In fact most of my attempts ended in such
failure that my college roommate at one point begged me to stop making
bread. Her exact words upon coming into
the room one day were “Did you try making bread again?” and I had to sheepishly
admit that yes, despite it smelling like freshly baked bread in our dorm, I had
produced a 3 pound edible brick (edible being negotiable). I think I single-handedly kept the demand for
flour at the Watergate Safeway grocery store much higher than usual.
I have since gotten a little bit
better. Well, I am still not great at
making bread. I can make a really good
Challah thanks to hundreds of tries during my run with the Jewish Cookbook
author. And I can make some other
passable breads. But I am by no means an
expert. So I wanted to share a bread
recipe with you. As long as you follow
the directions (very few) and allow the dough to rise (which I forgot once)
then you will have some very health and (almost) fool-proof bread.
Whole Grain Bread
As adapted from Mother Earth News December 2009
This bread works on a pretty simple
formula. However, there are no
sweeteners in the recipe, so the bread will be very “healthy” tasting. I think it is very nice toasted and slathered
in butter and jam. Feel free to
experiment with different grains and flours but be sure to keep the ratio the
same each time.
5 cups flour (I use all white-whole
wheat, but a combo of all-purpose, whole wheat, bread flour etc. could work as
well)
2 cups other grains (such as Bob’s Red
Mill hot cereals, bran, wheat germ, instant oatmeal etc.)¼ c vital wheat gluten
2 packets yeast (1 ½ Tb)
1 Tsp. Kosher salt
2 cups warm water
Cover the bowl with a kitchen towel and
allow to rise for about 2 hours, or until the dough has risen and then
collapsed back in on itself.
Next, loosely cover the bowl with plastic
wrap and refrigerate overnight.
When you are ready to bake, take about
1/3 of the dough from the bowl and return the bowl to the refrigerator, and use
the remaining dough throughout the week (yup it will keep). Working quickly, shape the dough into a ball,
without kneading. Using your hands, tuck
the edges of the dough up under and towards the center of the mass. Then, place the ball onto a piece of
parchment paper and push into a cylinder shape. Cover loosely with a kitchen
towel and allow to warm up and rise for about 90 minutes.

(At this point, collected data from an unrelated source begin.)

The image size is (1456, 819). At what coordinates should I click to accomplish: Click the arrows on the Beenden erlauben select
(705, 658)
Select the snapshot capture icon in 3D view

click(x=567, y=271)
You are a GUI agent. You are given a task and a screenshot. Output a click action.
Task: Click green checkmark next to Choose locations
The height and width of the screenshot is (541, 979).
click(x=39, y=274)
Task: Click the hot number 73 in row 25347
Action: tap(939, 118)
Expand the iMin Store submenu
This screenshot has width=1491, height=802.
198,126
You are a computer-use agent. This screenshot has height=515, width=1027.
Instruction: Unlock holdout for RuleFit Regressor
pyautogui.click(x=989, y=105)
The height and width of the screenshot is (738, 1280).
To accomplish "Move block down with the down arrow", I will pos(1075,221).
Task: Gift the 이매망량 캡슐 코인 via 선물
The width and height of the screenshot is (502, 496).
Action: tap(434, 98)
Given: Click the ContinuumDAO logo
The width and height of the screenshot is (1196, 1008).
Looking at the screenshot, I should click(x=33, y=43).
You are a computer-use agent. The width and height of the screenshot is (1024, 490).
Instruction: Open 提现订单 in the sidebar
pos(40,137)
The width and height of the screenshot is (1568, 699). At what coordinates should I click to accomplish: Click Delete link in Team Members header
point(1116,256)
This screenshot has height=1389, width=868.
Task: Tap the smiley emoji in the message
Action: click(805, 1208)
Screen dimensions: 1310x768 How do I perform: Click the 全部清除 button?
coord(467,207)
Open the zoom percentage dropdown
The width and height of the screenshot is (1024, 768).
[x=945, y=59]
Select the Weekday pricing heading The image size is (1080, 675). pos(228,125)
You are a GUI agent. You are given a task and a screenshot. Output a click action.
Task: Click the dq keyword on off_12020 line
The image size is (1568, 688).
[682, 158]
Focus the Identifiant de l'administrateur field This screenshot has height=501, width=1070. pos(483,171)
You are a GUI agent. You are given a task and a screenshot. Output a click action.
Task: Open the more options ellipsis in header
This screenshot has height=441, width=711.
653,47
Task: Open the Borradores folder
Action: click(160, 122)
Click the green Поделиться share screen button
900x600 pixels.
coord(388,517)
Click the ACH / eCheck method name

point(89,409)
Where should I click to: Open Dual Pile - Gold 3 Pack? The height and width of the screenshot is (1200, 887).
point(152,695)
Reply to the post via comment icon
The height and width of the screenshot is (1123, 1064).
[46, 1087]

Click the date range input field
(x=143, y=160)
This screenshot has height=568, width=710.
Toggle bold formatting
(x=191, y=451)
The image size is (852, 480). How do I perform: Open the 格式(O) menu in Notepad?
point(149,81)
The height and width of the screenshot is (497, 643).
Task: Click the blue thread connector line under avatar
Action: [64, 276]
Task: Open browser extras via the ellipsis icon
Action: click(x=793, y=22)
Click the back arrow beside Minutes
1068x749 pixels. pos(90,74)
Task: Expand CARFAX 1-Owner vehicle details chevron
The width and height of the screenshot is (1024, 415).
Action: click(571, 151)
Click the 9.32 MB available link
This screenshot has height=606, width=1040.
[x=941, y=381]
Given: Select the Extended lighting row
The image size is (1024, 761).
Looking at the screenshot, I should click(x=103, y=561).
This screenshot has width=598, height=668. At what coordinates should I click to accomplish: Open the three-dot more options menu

At 60 minutes in, preheat the oven to 450°. Place a baking stone on the center rack and a heavy duty cookie
sheet on the very top rack. After 30
minutes, make several diagonal cuts into the top of the bread.
Place the dough on the parchment paper
onto the baking stone. Pour 1 ½ cups of
water into the cookie sheet in the top pan and quickly shut the oven door. Bake bread for about 45 minutes, turning the
cookie sheet as necessary to brown evenly.
About 10 minutes before it is done, slide the bread off of the paper and
directly onto the stone.
Allow the bread to cool and serve. Repeat baking steps throughout the week with
the remaining dough. Baked bread can be
frozen as well, so if you bake it, store it wrapped in plastic and aluminum
foil in the freezer.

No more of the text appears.